Posted By Daniel Greenfield On May 9, 2014 @ 11:13 am In The Point | 6 Comments

The media already works full time trying to claim that Islam has no links to terror and that every other Muslim terrorist group is really moderate.

The rush to relabel Muslim terrorist groups as moderates has finally reached Al Qaeda as reporters insist that Al Qaeda is disavowing Boko Haram’s kidnapping of schoolgirls… because it hasn’t issued a comment.

No, seriously.

No surprises there, as this senseless kidnapping of children has been roundly condemned by almost the entire world. But how has it gone down with al-Qaeda, to which Boko Haram professes nominal allegiance?

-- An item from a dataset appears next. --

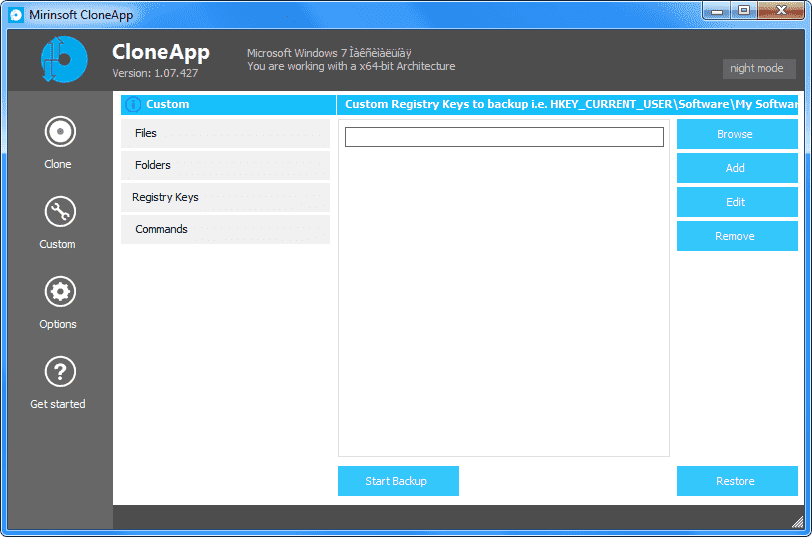812x537 pixels.
Task: Switch to Registry Keys category
Action: tap(225, 197)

More than three weeks have elapsed since news of the abduction first emerged and the reaction from al-Qaeda’s core leadership has been interesting – total silence…

It might sound ironic that a movement which extolled the murder of nearly 3,000 people in the 9/11 attacks of 2001 should draw the line at this latest atrocity, committed in the name of the jihadist cause.

What line is Al Qaeda drawing? Does Al Qaeda have to comment every time Boko Haram does something horrible? Is a lack of comment equivalent to a condemnation?

The BBC, quoted above, is bad enough, but the New York Times really beclowns itself trying to show that Al Qaeda is critical of Boko Haram over the kidnappings.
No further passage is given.